Best of '11: Sarah Jaffe
Sarah Jaffe's The Way Sound Leaves a Room is, hands down, among the very best recorded things released this year. Maybe it's a function of aging, but the idea of besting certain things, ranking absolutely #1 on down, seems silly. There have been a handful of necessary things to listen to this year, and Jaffe's ep is among them. Decide for yourself what sort of rank you'd like to give it.
To prime the Jaffe pump, here's a video:
What's remarkable about that is how seemingly simple the whole thing is. Watch Jaffe open her mouth and just pour gorgeousness as if it was as simple as throwing the wash into the dryer. Notice how absolutely controlled the thing feels and seems—the song seems perfectly boundaried, something with real edges but flexible as well (all that background sound, all the tiny pieces coming together like elements suddenly perfectly aligning over and over).
You think it's a rarity somehow? That she doesn't do that every damn time? Here's more:
I was lucky enough to see Jaffe with friends in Omaha and we were among maybe 30 people in the audience, and Jaffe herself was incredibly cool and kind and drinking whiskey or bourbon, I can't remember which, and the reason she's worth talking about as among the very most exciting musicians at present is how shockingly quickly she's growing. Before talking at any length about The Way Sound Leaves a Room, let's revisit Suburban Nature, her 2010 debut. It's a gorgeous, compelling disc, and it was among my favorite records of last year, but it was also, indisputably, younger, less sure of itself. For the audacious confidence of tracks like "Perfect Plan" or "Before You Go," there were shakier, less certain tracks like "LUV." Weirdly, the song that at the time seemed to me the absolutely most compelling thing imaginable—"Clementine"—still holds up to a degree, but its murmury hesitance is striking now, in the context of Jaffe's latest.
The Way Sound Leaves a Room is an audacious and confident collection of 8 tracks that I think offers pretty inarguable proof that Jaffe's the most exciting thing going. Evidence? Fucking ep starts off with a cover of Drake's "Shut it Down," the song stripped down and given harmonies and pianos and a tiny sandpapery casiotone drum beat in the track's back, and if you hear Jaffe's version before hearing Drake's, you'll never hear the original again—Jaffe owns the thing, absolutely. The ep would be fantastic enough just for that cover (which for the record is, in my mind, among the best covers of the year, a category which'd have to include the two amazing covers Bon Iver dropped this year [Bonnie Raitt's "I Can't Make You Love Me" and his cover of Bjork's "Who Is It" at his DC show]), but of course there's more.

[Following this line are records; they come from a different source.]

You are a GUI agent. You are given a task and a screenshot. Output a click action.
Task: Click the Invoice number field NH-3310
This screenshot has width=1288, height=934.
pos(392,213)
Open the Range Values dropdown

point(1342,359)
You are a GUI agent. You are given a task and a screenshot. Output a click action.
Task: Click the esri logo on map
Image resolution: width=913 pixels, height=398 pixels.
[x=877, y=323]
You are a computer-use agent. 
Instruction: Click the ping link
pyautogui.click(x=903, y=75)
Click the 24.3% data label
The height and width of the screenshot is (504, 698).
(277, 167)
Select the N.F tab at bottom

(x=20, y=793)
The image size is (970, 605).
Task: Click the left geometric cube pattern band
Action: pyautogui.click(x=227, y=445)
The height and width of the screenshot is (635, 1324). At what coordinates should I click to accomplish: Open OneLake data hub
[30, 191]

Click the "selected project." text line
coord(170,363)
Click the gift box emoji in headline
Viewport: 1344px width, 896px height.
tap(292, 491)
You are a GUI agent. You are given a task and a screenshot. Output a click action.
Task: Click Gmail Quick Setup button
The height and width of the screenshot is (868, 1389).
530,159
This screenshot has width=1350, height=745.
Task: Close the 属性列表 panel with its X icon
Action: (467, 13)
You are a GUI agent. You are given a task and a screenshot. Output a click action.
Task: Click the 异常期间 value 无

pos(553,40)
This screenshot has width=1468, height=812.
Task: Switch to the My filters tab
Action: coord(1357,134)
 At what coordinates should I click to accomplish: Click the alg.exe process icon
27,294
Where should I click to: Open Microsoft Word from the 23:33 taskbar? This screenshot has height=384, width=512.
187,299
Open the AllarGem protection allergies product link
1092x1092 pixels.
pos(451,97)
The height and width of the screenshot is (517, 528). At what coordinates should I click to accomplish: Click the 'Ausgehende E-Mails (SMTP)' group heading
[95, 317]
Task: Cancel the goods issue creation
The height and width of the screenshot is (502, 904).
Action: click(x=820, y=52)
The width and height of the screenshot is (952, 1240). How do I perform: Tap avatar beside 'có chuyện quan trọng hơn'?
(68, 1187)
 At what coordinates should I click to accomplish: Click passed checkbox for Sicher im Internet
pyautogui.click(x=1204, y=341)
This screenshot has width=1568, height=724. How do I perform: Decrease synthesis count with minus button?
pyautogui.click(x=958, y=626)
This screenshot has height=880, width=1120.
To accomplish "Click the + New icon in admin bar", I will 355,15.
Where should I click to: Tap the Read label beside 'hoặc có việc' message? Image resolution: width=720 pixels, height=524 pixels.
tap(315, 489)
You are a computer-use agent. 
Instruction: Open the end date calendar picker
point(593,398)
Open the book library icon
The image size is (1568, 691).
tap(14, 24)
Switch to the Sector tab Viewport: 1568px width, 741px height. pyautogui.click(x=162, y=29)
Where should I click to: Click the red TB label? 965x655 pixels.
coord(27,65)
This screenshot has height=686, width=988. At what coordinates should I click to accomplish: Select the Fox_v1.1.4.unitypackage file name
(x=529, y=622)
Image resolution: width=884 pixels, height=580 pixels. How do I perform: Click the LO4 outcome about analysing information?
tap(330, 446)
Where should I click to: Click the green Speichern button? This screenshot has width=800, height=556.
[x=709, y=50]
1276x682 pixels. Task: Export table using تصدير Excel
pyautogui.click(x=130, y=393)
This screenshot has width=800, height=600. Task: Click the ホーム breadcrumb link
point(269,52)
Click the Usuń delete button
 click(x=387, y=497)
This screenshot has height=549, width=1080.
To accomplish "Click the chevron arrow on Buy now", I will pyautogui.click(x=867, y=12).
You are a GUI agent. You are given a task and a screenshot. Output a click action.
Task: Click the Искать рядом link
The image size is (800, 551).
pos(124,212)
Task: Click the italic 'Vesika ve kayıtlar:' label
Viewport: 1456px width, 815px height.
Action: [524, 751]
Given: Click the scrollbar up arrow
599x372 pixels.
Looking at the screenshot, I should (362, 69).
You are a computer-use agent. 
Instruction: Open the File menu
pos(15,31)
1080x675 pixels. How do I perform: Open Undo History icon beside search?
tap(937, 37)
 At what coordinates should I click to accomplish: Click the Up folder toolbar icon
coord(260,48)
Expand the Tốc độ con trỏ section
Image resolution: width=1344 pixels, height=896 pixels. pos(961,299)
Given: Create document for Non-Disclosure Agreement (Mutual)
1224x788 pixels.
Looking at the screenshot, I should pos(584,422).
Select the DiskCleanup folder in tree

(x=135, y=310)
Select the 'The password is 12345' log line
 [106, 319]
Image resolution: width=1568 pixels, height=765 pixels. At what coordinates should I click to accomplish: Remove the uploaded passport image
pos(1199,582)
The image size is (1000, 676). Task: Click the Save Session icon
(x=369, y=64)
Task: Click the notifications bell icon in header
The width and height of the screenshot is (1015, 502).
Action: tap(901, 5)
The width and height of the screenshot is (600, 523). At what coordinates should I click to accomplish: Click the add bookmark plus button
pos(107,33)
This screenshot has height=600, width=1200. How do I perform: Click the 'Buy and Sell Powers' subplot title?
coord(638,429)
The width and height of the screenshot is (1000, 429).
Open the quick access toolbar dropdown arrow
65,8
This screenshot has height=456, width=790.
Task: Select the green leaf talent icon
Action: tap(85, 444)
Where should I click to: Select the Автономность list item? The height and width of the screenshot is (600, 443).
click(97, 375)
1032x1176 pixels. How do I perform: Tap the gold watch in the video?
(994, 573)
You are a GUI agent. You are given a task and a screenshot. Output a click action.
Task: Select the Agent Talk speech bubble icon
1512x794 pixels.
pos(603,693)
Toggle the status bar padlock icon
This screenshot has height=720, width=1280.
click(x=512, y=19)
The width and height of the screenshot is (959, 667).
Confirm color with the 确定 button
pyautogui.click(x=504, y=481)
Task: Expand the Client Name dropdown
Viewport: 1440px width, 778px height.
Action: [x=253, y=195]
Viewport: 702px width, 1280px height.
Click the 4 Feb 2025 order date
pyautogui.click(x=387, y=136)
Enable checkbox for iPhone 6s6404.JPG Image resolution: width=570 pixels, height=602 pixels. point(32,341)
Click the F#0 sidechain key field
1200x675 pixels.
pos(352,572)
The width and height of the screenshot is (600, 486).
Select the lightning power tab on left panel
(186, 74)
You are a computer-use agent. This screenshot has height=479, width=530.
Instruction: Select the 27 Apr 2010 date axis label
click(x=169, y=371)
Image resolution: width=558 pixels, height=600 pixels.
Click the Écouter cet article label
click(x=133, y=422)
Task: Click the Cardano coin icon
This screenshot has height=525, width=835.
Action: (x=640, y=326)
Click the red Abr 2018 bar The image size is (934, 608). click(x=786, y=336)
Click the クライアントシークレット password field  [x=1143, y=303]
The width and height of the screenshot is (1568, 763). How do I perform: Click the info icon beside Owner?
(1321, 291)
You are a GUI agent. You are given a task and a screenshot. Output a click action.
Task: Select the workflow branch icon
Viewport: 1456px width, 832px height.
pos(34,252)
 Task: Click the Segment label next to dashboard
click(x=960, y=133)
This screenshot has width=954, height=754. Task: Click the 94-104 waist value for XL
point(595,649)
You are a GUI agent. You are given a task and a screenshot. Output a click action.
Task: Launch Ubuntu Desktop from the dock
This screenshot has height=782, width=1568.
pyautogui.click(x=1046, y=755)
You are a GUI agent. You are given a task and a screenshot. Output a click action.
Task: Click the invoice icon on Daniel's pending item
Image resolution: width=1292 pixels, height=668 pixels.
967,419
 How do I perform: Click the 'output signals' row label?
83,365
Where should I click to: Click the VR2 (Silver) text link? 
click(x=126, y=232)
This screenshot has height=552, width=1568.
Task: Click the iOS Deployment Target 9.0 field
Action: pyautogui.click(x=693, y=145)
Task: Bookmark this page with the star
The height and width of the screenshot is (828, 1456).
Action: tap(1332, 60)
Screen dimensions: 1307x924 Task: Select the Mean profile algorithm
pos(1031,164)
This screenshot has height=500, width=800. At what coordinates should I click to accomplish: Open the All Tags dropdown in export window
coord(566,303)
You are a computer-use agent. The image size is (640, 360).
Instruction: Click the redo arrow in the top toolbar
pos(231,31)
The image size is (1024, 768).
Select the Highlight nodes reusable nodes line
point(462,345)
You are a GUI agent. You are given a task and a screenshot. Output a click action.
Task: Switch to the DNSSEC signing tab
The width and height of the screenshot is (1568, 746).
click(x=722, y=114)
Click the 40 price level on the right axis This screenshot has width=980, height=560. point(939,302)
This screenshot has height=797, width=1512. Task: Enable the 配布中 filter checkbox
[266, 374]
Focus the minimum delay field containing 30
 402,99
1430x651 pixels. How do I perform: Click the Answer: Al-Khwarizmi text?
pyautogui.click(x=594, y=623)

There is a piano version of "Clementine," which to me feels weaker than the original, but even that's not a mis-step or anything, just a track that doesn't quite hang as awesomely as the rest. For my money, the second half of the ep, from the title track to the haunting, almost Imogen-Heap-ish "All that Time," is why this thing stands so tall and powerfully. What the listener gets in these four tracks is a level of confident messiness that was developing in parts in Suburban Nature but is hugely, awesomely more pronounced now. There's also just more noise: electronics in "When You Rest," and, in the ep's single, "A Sucker For Your Marketing," a hard bass line couples menacingly with the lyrics ("Whatever you put out, I'm gonna buy it / so what's your latest, I wanna try it / are you still in love, are you over it again / when the damn thing grew with no intent,") to make one of the most aggressive I-want-you songs I've ever heard.
Jaffe's been at the top of my list of holy-shit-she-can-do-anything artists for awhile, and this new ep bodes exceptionally well for her. It's past time to consider what she might do next, how she might do it: look what she's doing. No one is doing anything close to what she's doing; no one's taking such big, masterful steps. Listen now, if only so you can brag later, when she's got all the attention she already deserves.